A groundbreaking further education building in Bridgend, south Wales, integrates ‘art’ into the established STEM typology to make STEAM. It also combines a range of open workshop spaces alongside traditional classrooms, as James Parker discovered
The concept of bringing together Science, Technology, Engineering and Maths in technology and practical learning-focused further education facilities, transferring skills across these related disciplines, is now well established. However a new tweak on the idea has brought so-called ‘STEAM’ facilities to the fore. The ‘A’ stands for ‘arts,’ the idea being to ensure a rounded education for 16-18 year olds, with the emphasis being on creativity and innovation.
A STEAM Academy – totalling 8,500 m² – has recently been completed for Bridgend College at its campus in Pencoed, just east of Bridgend in south Wales. The building was designed by established Cardiff-based practice Rio Architects, and is their first major project with the college, and first encounter with the ‘STEAM’ concept.
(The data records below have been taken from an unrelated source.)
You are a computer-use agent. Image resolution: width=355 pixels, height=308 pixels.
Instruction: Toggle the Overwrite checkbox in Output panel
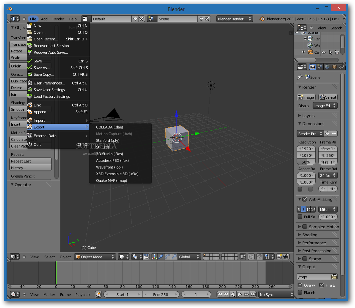[299, 285]
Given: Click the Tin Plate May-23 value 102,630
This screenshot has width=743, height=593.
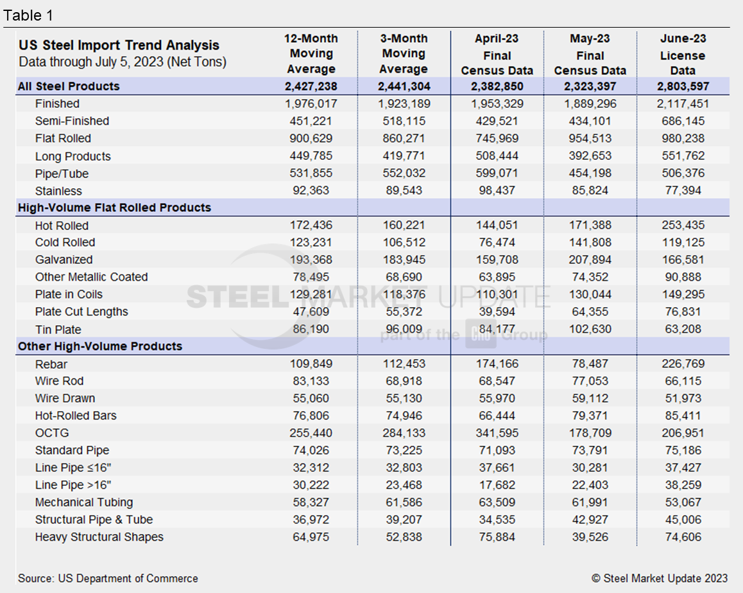Looking at the screenshot, I should tap(590, 329).
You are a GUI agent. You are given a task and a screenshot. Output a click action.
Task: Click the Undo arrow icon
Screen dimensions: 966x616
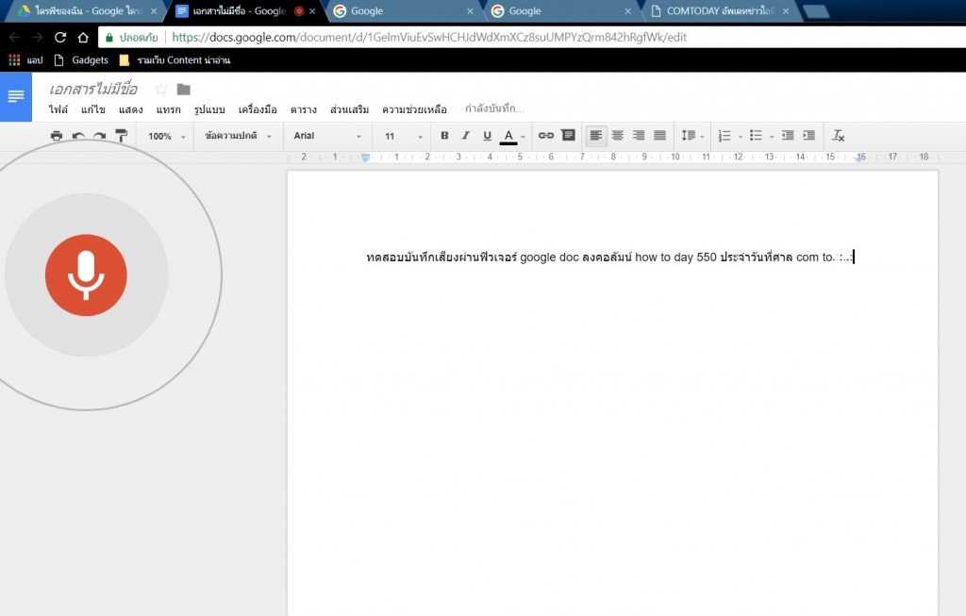pyautogui.click(x=77, y=135)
The two-storey, £25m facility includes workshops for car and other vehicle maintenance, welding, M&E, pneumatics, CNC cutting facilities, and laboratories as well as the more traditional range of classrooms, staff areas and break-out social spaces.
The design also enables a forward-thinking approach for the college, including bringing teachers together to enable collaboration across disciplines, aiding efficiency. Connection is a big theme behind the project – it is designed to give students a feeling of openness but also connection – with copious glazing employed internally to visually connect workshops with classrooms. It’s also a building carefully designed to connect and blend unobtrusively with its richly landscaped existing setting, which doesn’t impose itself.
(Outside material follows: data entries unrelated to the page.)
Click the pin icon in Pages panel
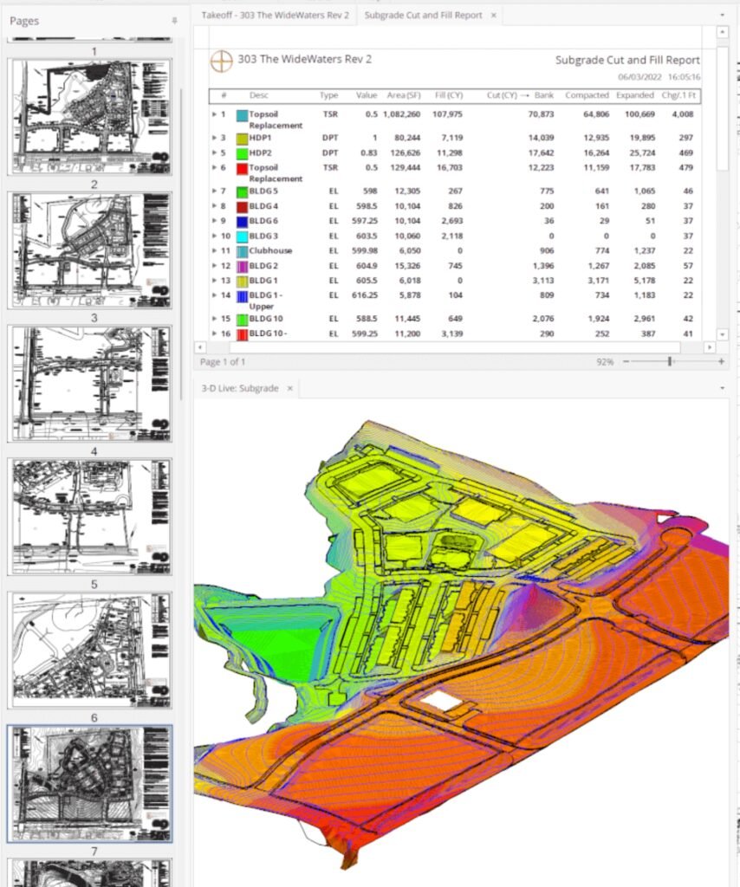This screenshot has width=740, height=887. pos(174,21)
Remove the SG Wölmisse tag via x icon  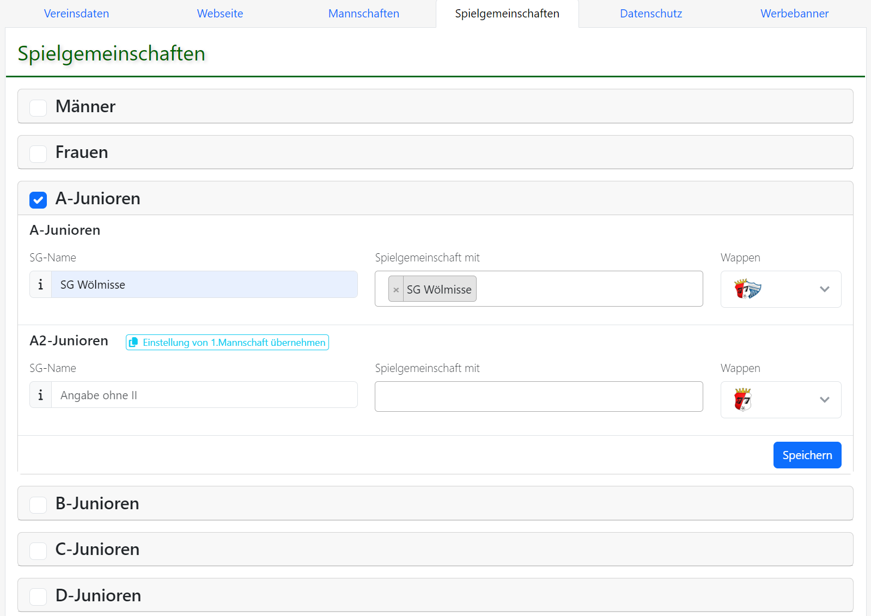tap(396, 290)
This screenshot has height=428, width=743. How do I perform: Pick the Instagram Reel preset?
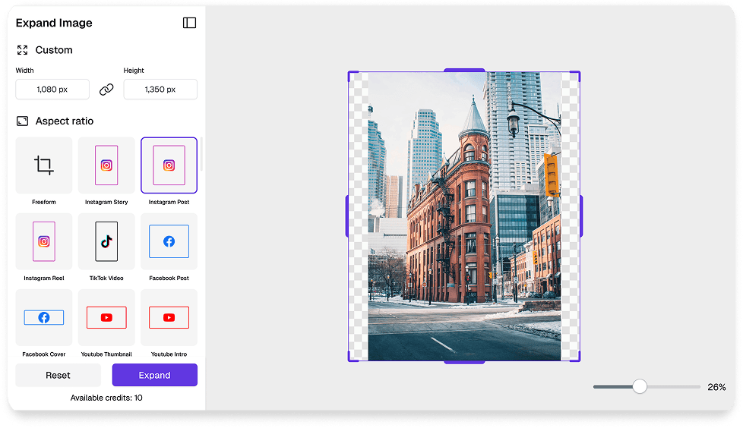(x=44, y=241)
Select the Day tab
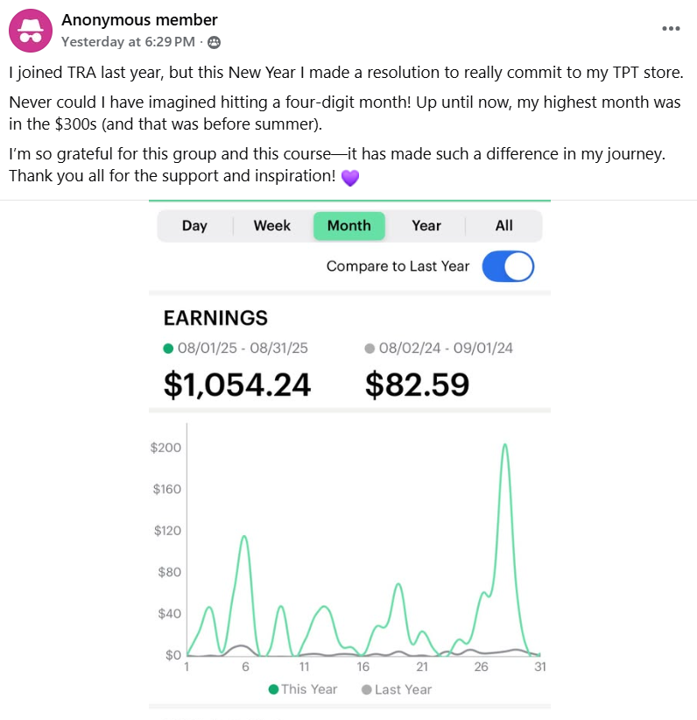Viewport: 697px width, 720px height. 194,226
The project’s initial impetus came from a drive by the college to better connect with local businesses. The college, in line with Welsh Government priorities, wanted to enhance its existing STEM offering, and collaboration with local industry, by creating “real work environments.” Being located next to the ‘Digital Creative Cluster’ within Pencoed Technology Park meant that it could develop closer working relationships with both large and small companies.
Procurement & brief
The architects’ involvement began when they were asked to do a feasibility study for a new building on the campus. The project would be a Design & Build, via a local education framework, NPS (since renamed DPS), led by Mott MacDonald.
However, benefitting the design, the architects designed the scheme to Stage 4 with the client, before it went out to tender. Project architect Andrew Baker comments: “For me, Design & Build works when you design up to Stage 4, with the client’s requirements. I don’t think it works when the contractor takes over at Stage 2; they’re not really pricing anything accurately because the designs are incomplete, prices are based on outline information only, the contractor then finalises the design process with a bias to reducing costs and risk, to the detriment of the design quality.”
The college wanted to relocate existing ‘specialist’ further education facilities – requiring specialist design treatment – such as car mechanics, from its Cowbridge Road campus. However it also wanted to make some new additions as part of the STEAM remit. The architects carried out “extensive” surveys of the existing facilities and specialist equipment early on, in order to closely model the equipment they’d be needing to house. They also fully investigated the working practices of college tutors, to make the new facilities as efficient as possible.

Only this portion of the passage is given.